Dataset entries:
════════════════════

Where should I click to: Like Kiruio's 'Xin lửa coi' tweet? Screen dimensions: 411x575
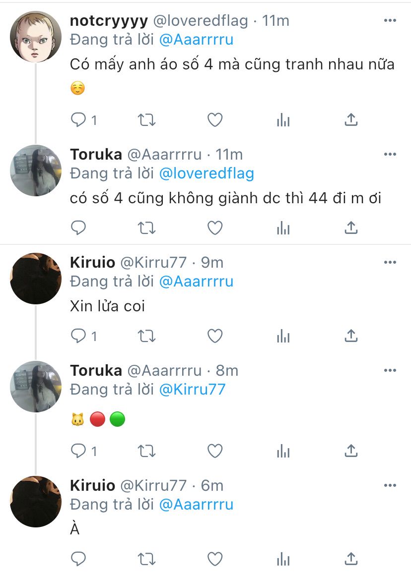point(215,336)
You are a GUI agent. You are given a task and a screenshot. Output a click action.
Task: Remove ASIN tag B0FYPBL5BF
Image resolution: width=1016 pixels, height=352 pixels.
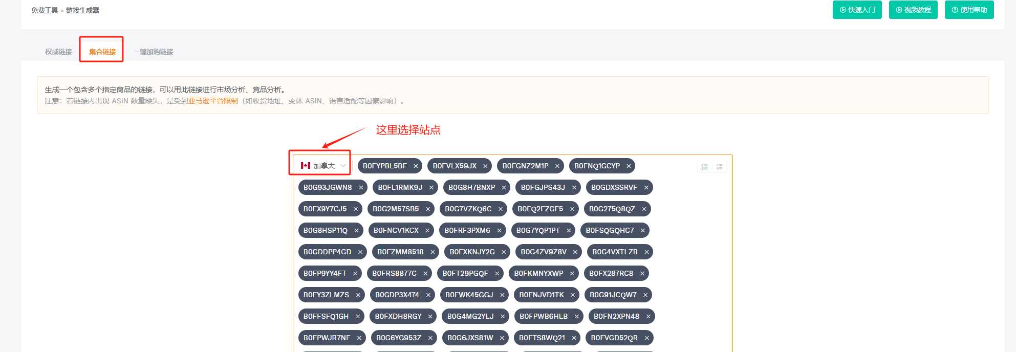(x=416, y=166)
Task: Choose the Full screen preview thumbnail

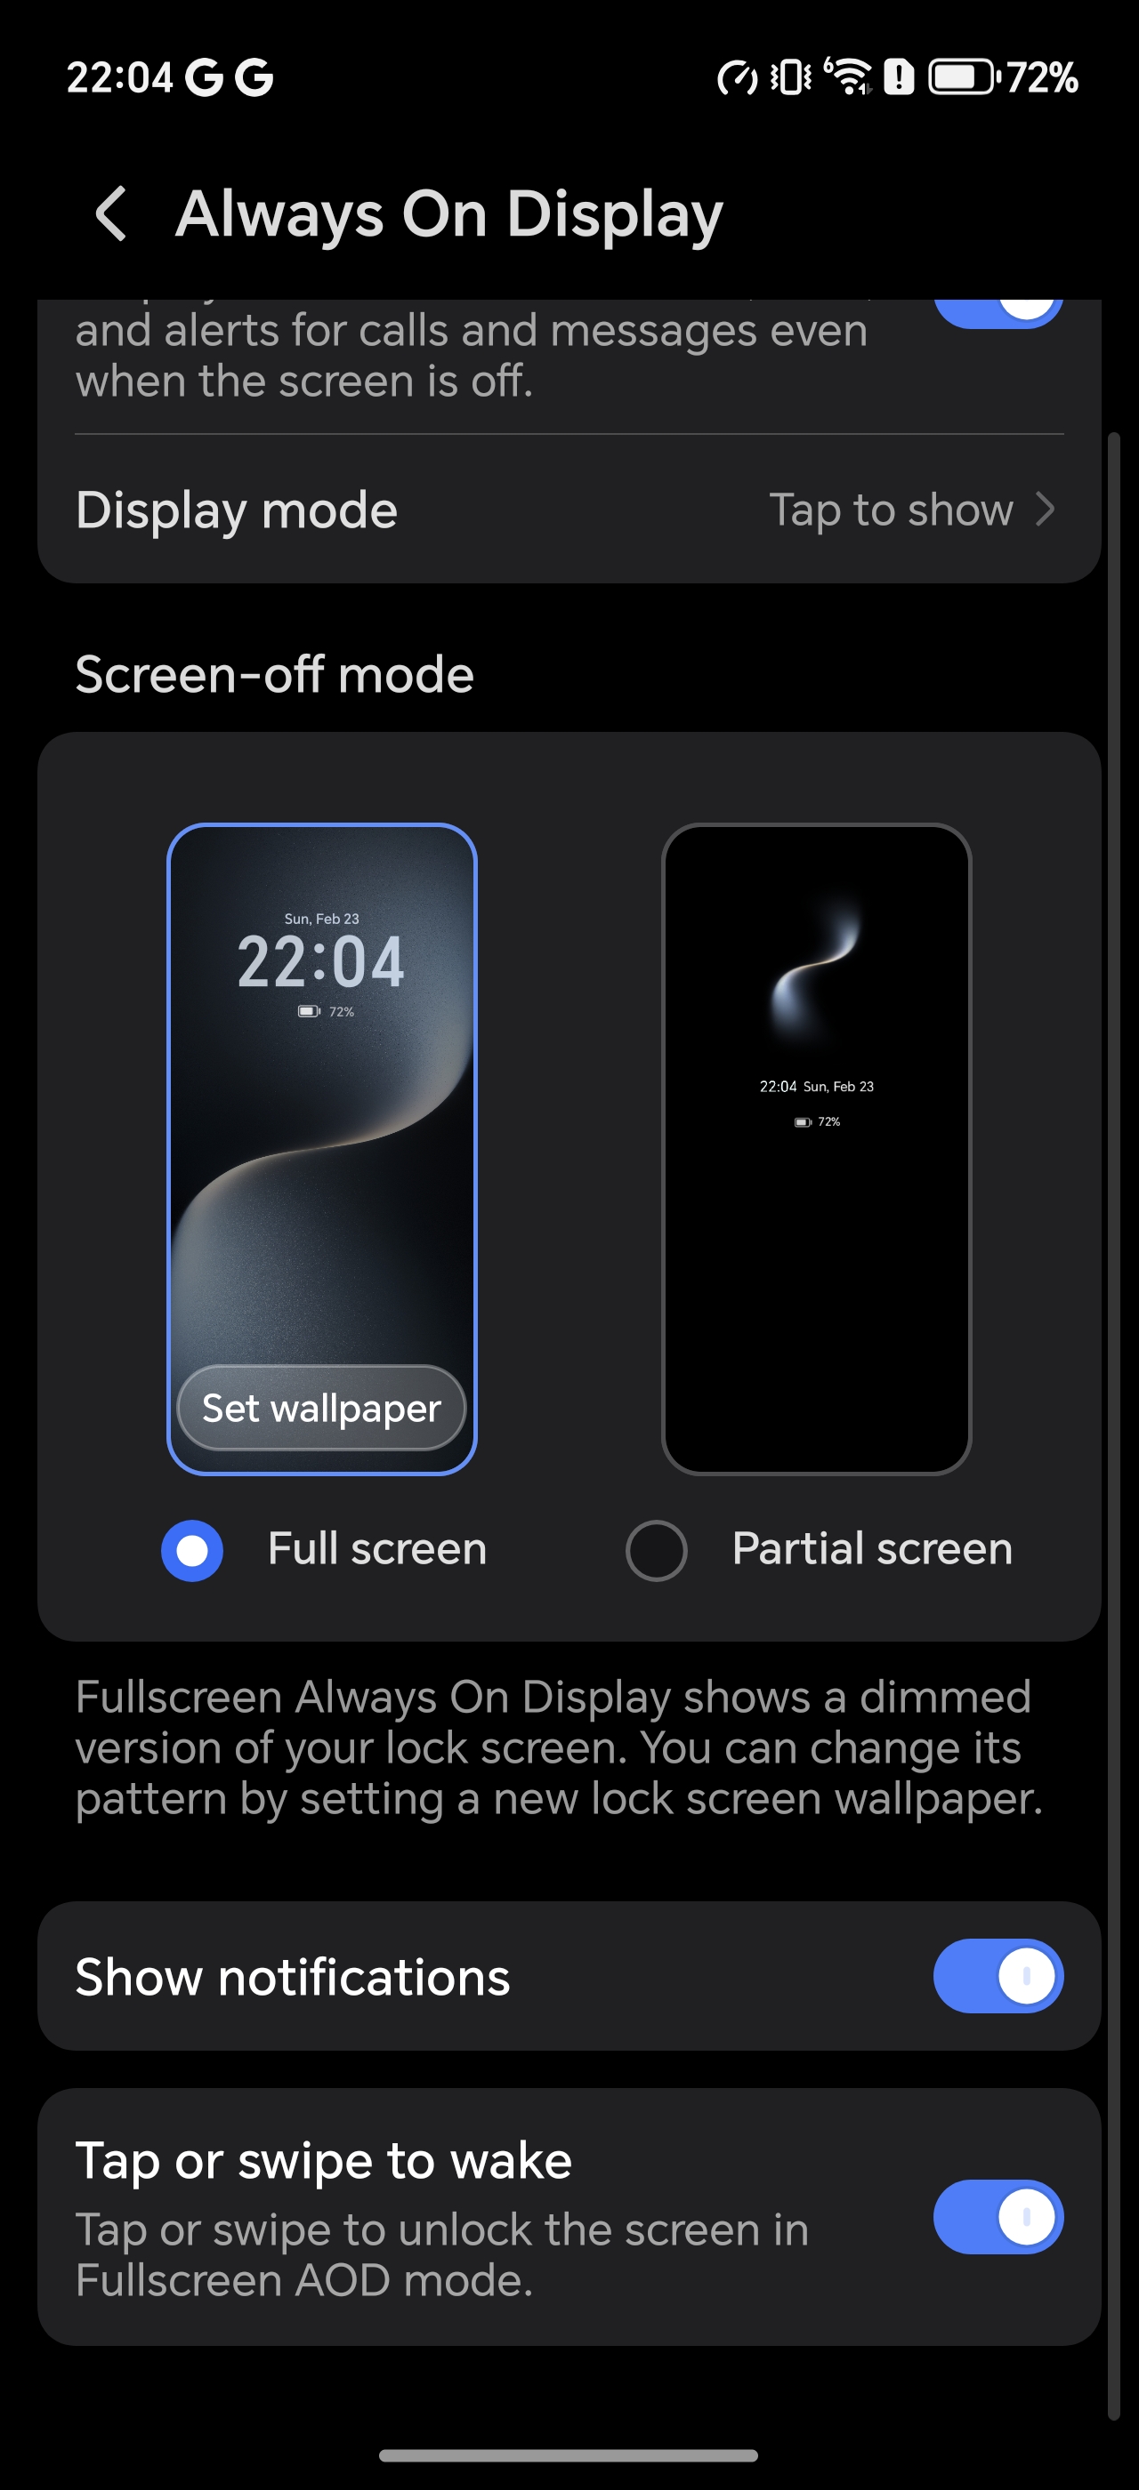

════════════════════

Leave out the pictures, then return every line of the data exactly.

• [Output]
Where should I click to: Like Kiruio's 'Xin lửa coi' tweet? Screen dimensions: 411x575
point(215,336)
You are a GUI agent. You are given a task and a screenshot. Output a click action.
Task: Remove ASIN tag B0FYPBL5BF
Image resolution: width=1016 pixels, height=352 pixels.
(x=416, y=166)
Task: Choose the Full screen preview thumbnail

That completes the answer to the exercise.